Polygamy, literally many marriages in ancient Greek, is a marital practice in which a person has more than one spouse simultaneously (as opposed to monogamy where each person has a maximum of one spouse at any one time). The term is often used in a de facto sense, applying regardless of whether such marriages are legally recognised.

Contents

Terminology

Polygamy vs. bigamy

Polygamy is the anthropological term, which can be either polygyny (one man having multiple wives) or polyandry (one woman having multiple husbands). Historically, both practices have been found, but polygyny appears far more commonly than polyandry.


Bigamy is the term used by law when someone has entered into any number of "secondary" marriages in addition to one legally-recognized marriage. Many countries have specific statutes outlawing bigamy, making any secondary marriage a crime. When a man with three wives is charged, for example, he is charged with two counts of bigamy, for the two "secondary" marriages after the first one.

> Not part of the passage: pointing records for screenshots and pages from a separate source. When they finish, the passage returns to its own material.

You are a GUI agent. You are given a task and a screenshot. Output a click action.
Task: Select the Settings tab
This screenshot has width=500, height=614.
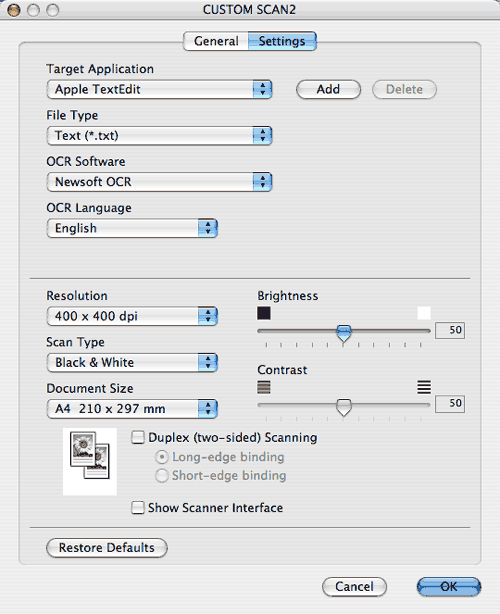point(282,41)
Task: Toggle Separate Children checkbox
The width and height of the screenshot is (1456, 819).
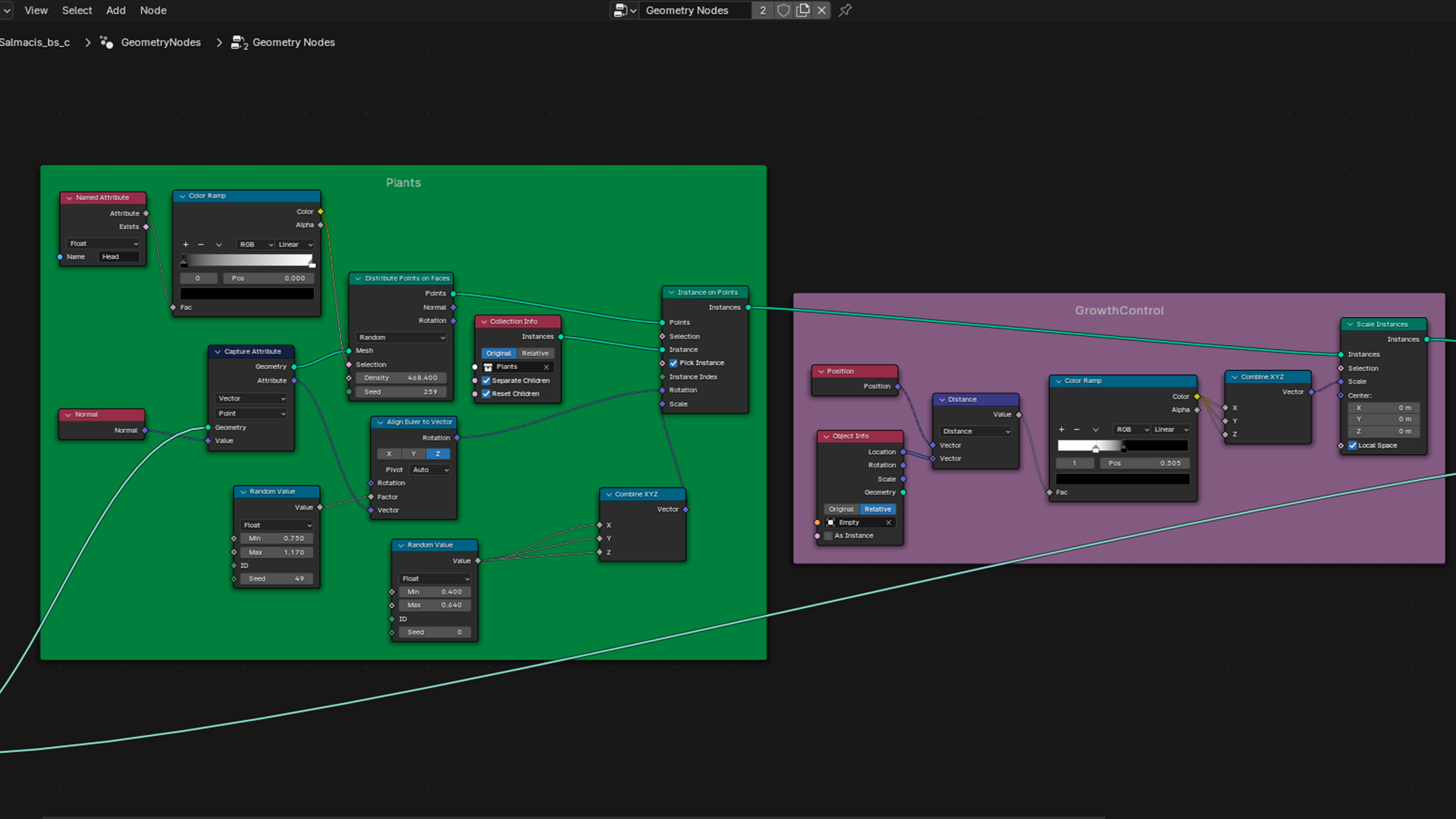Action: 486,381
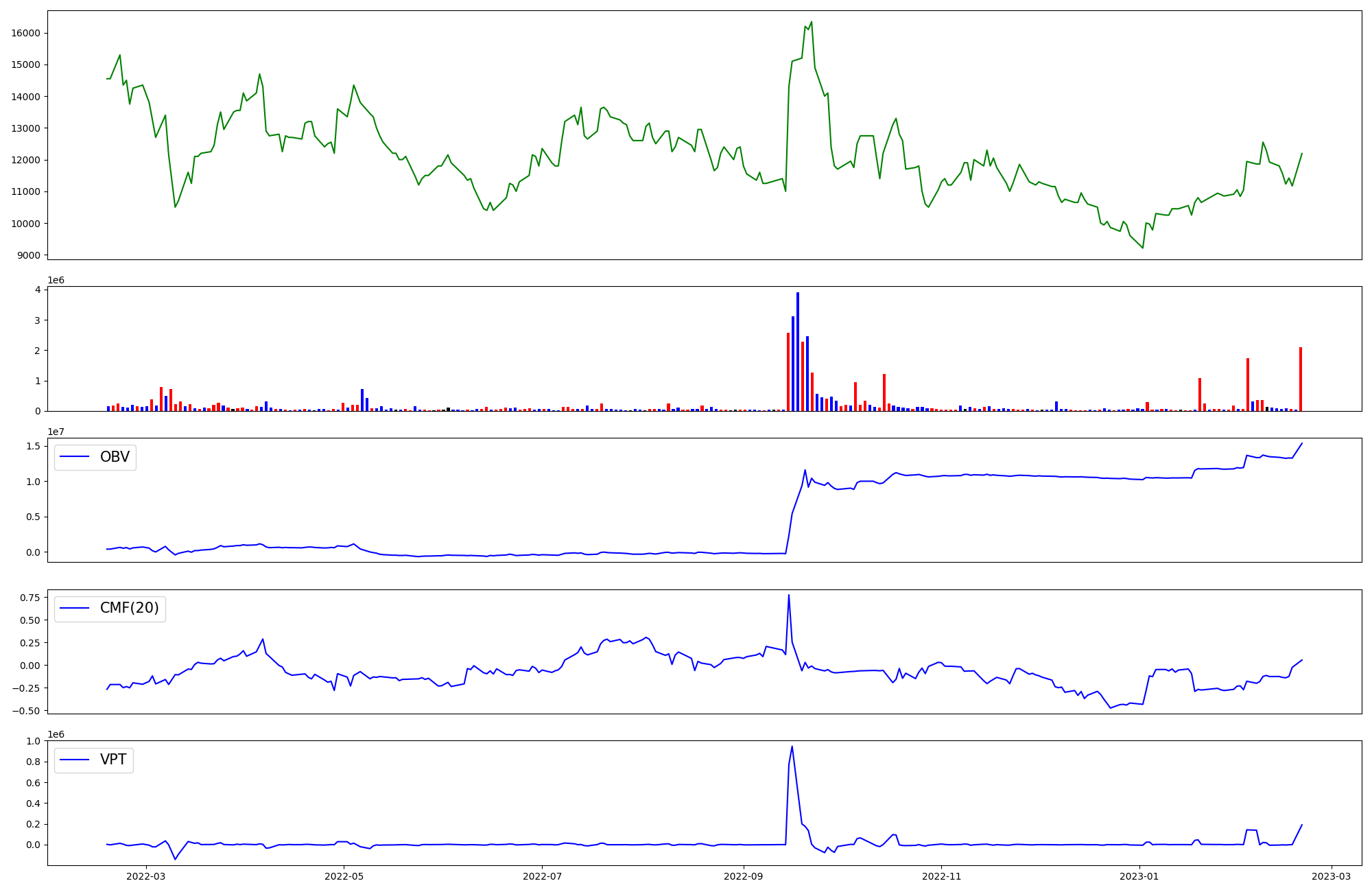Click the tallest blue volume bar

(798, 350)
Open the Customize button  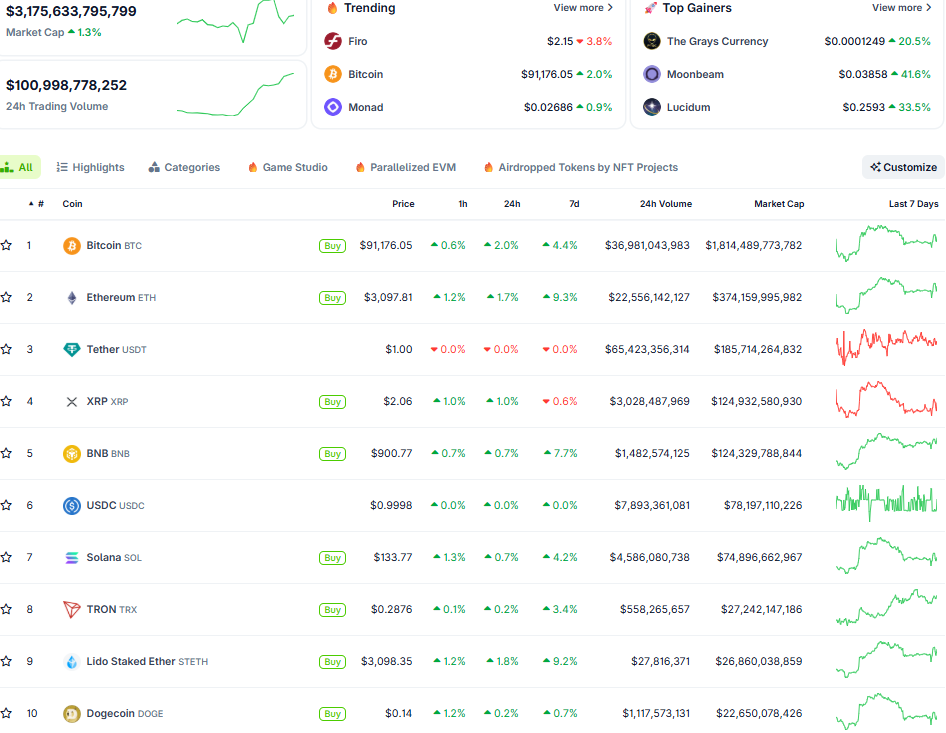click(x=903, y=167)
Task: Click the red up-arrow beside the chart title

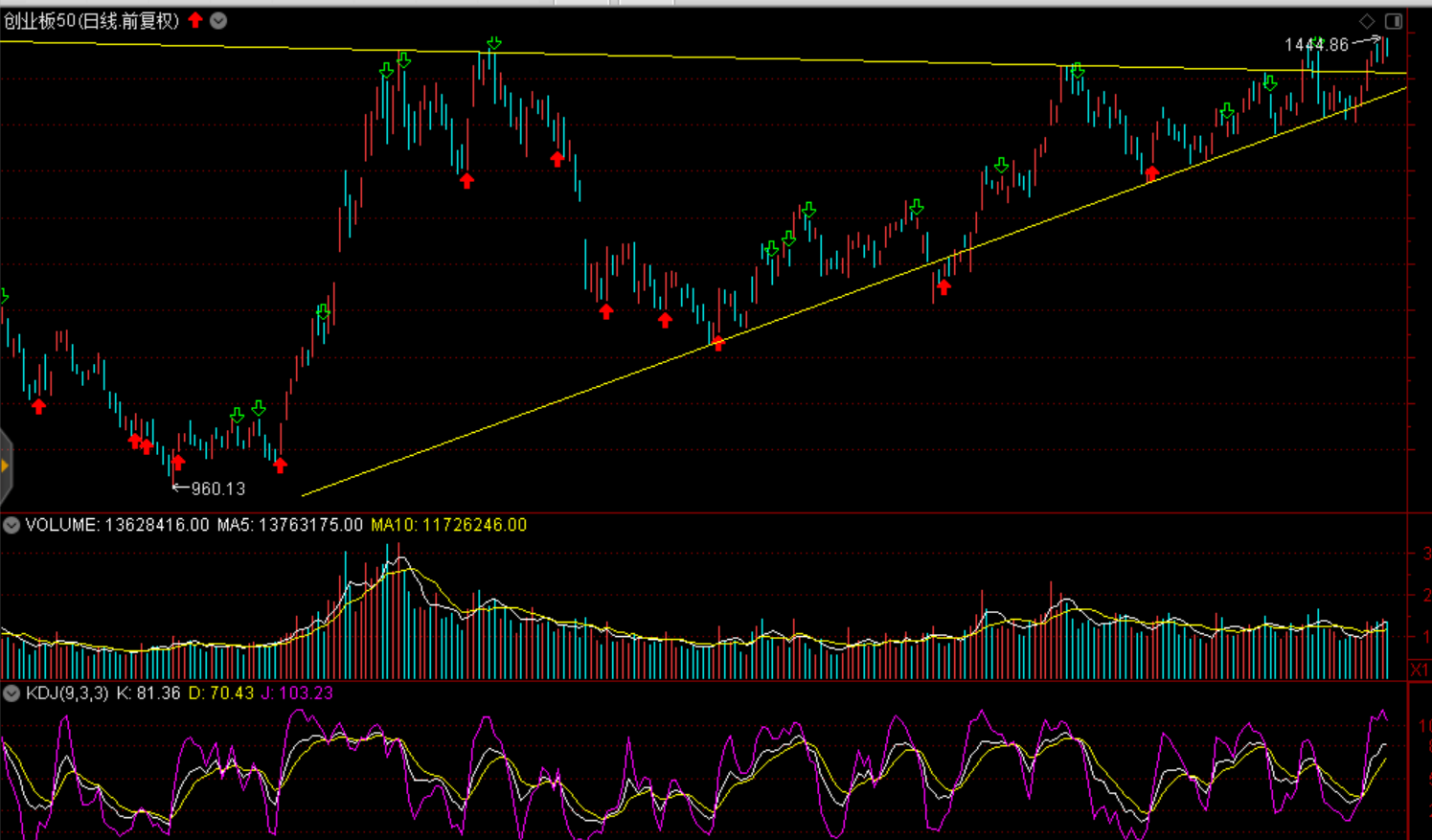Action: tap(195, 20)
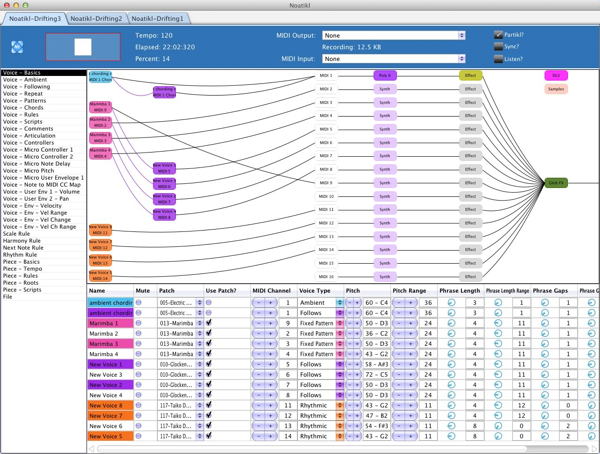Screen dimensions: 600x454
Task: Enable the Listen? checkbox
Action: click(x=498, y=59)
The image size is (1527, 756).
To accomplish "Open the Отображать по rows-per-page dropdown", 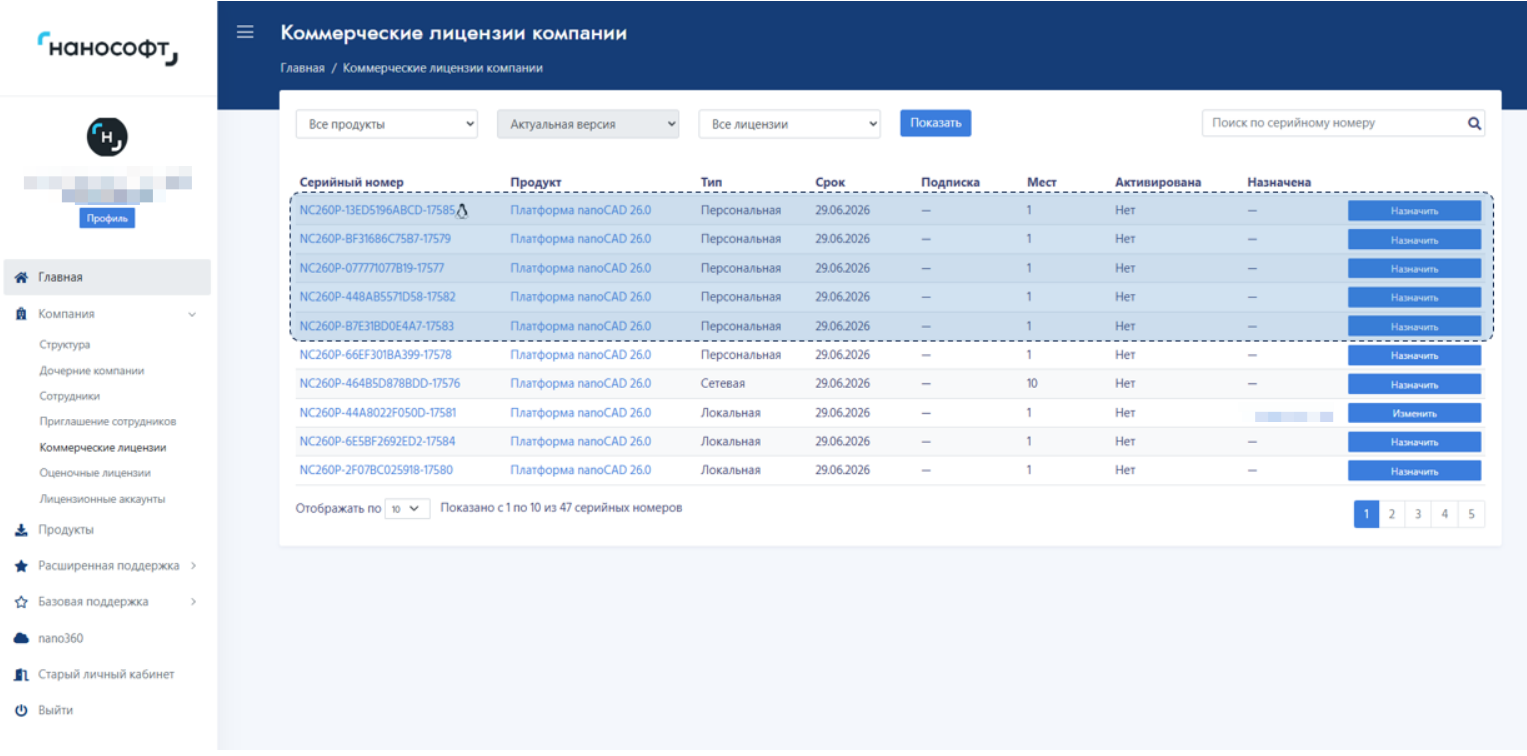I will pos(407,509).
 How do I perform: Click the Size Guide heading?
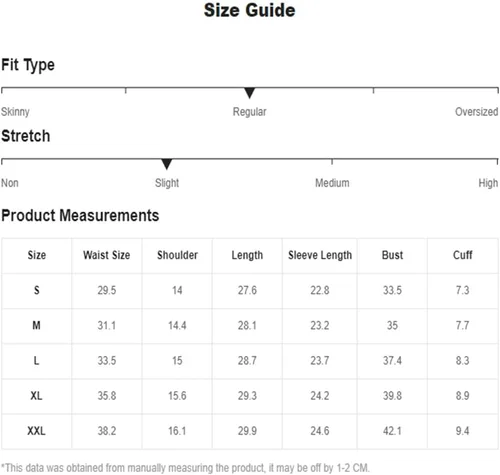click(250, 10)
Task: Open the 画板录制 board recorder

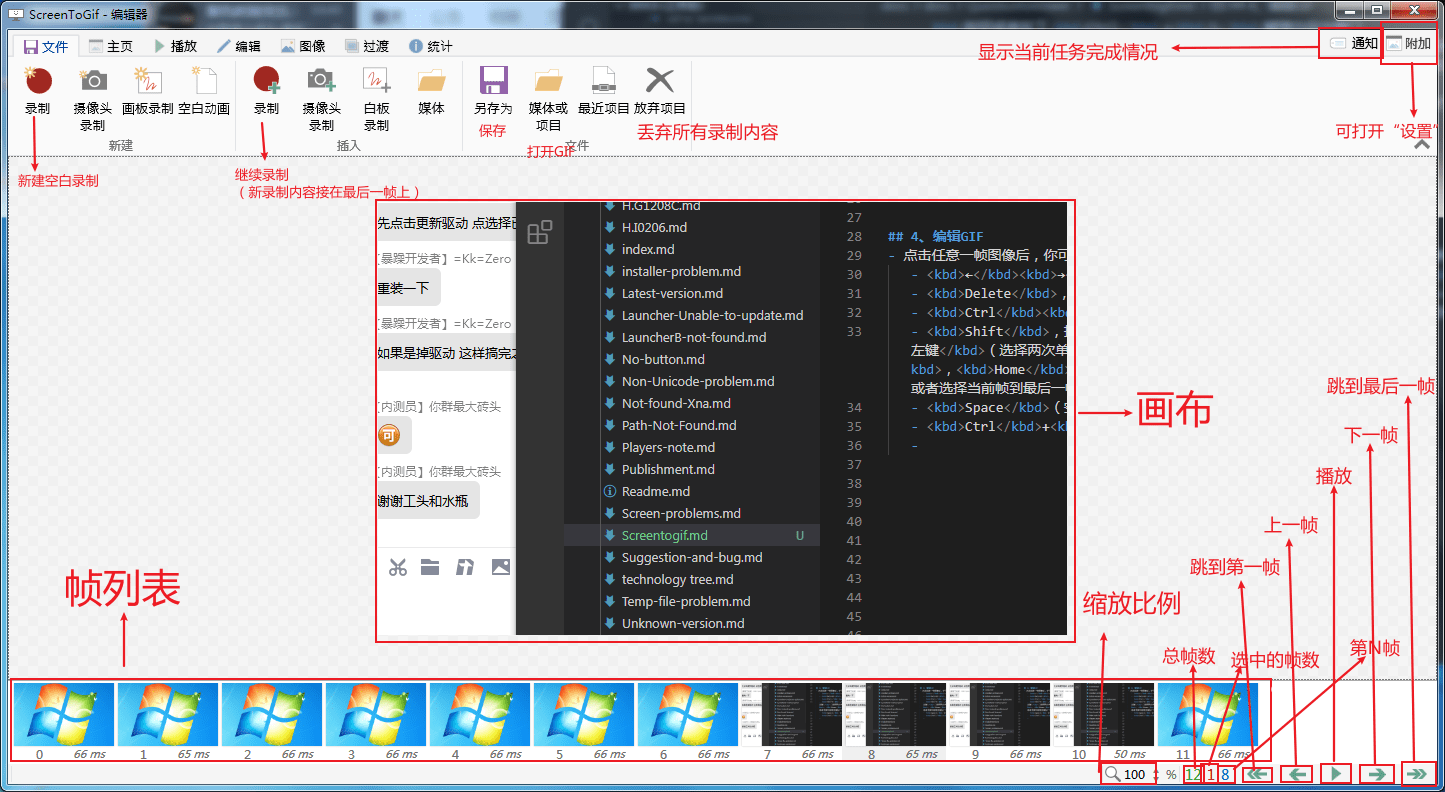Action: (x=148, y=83)
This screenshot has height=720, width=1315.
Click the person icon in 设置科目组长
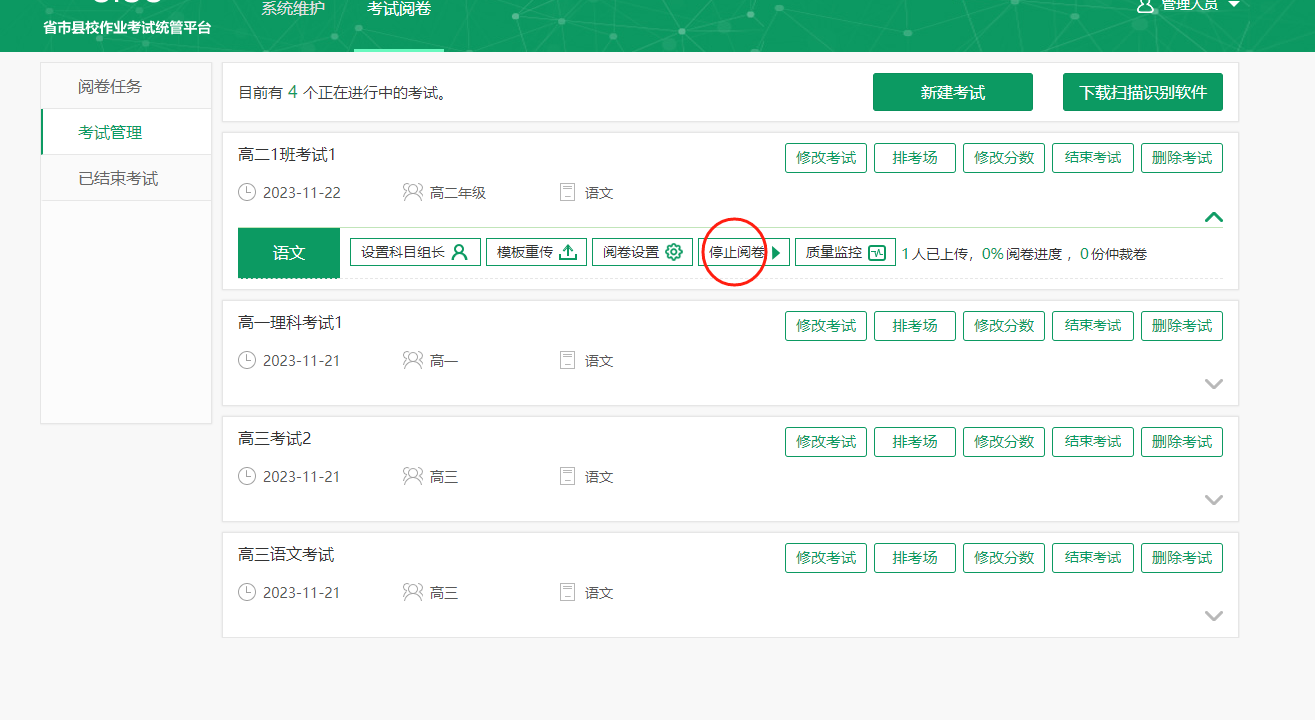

The most famous example of polyandry in Hindu culture occurs in the Mahabharata, where the Pandavas are married to one common wife, Draupadi. Today it is almost exclusively observed in the Toda tribe of India, where it is sometimes the custom for several brothers to have one wife. In this context, the practice is intended to keep land (a precious resource in a populous country like India) within the family.


Polygamy vs. polyamory

Main article: Polyamory.


The term polyamory has recently come to refer to romantic or sexual relationships involving multiple partners at once, regardless of whether they involve marriage. Although any loving polygamous relationship could also be considered polyamorous, and some polyamorous relationships involve multiple spouses, usage tends to distinguish between the words: "polygamy" is more often used to refer to codified forms of multiple marriage (especially those with a traditional/religious basis), while "polyamory" implies a relationship defined by negotiation between its members rather than cultural norms.


Polygamy vs. group marriage

Main article: Group marriage.


Most polygamous relationships are either polygynous or polyandrous, but not both at once. This dictates a structure in which, while one person may have multiple spouses, none of those spouses will be married to anybody else. Combining polygyny and polyandry allows relationships in which such spouses may themselves have other spouses; such marriages are culturally distinct from most forms of polygamy (and, comparatively, rare).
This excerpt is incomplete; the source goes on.